▶ PROBLEM TO SOLVE
Identify and copy all lines of the material where the string "Image" is found.

▶ STORED DATA
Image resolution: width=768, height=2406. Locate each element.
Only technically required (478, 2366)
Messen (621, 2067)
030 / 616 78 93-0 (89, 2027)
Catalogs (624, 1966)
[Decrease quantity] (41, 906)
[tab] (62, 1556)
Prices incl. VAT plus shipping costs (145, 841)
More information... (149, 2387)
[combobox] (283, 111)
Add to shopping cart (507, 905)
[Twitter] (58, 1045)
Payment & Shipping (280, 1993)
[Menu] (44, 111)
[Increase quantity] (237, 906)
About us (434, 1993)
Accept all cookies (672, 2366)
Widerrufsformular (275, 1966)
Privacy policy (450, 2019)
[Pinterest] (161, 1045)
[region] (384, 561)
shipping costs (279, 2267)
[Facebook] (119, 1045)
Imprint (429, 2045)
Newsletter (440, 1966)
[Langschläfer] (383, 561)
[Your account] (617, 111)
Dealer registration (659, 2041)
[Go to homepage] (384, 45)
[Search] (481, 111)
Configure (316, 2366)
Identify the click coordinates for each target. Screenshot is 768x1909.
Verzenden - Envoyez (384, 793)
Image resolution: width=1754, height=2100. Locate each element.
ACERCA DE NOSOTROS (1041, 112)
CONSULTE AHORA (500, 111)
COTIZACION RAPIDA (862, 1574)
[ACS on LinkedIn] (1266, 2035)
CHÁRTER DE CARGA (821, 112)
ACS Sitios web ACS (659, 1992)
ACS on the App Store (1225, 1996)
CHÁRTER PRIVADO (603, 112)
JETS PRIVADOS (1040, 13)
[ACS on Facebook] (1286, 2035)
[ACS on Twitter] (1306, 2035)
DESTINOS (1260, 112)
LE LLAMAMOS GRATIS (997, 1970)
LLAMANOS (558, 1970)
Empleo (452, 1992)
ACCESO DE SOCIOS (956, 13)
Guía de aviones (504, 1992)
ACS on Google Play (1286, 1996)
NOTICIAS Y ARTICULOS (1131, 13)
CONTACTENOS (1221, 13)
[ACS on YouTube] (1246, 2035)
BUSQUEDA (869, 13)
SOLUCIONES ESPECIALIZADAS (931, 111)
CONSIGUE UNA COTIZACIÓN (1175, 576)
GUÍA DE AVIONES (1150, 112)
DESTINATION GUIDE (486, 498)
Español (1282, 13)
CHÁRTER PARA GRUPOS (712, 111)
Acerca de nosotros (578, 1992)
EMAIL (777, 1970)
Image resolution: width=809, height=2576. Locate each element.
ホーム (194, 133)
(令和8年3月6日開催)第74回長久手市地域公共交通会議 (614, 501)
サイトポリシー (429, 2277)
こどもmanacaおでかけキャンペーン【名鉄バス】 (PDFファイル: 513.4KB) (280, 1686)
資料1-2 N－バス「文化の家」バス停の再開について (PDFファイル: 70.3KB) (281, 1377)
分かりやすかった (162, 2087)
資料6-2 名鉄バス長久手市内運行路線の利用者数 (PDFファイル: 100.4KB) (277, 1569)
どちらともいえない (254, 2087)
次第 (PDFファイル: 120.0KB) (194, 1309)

▶ RESULT FOR THIS TASK
Image resolution: width=768, height=2406. Locate each element.
Image resolution: width=1754, height=2100. Locate each element.
Image resolution: width=809, height=2576. Locate each element.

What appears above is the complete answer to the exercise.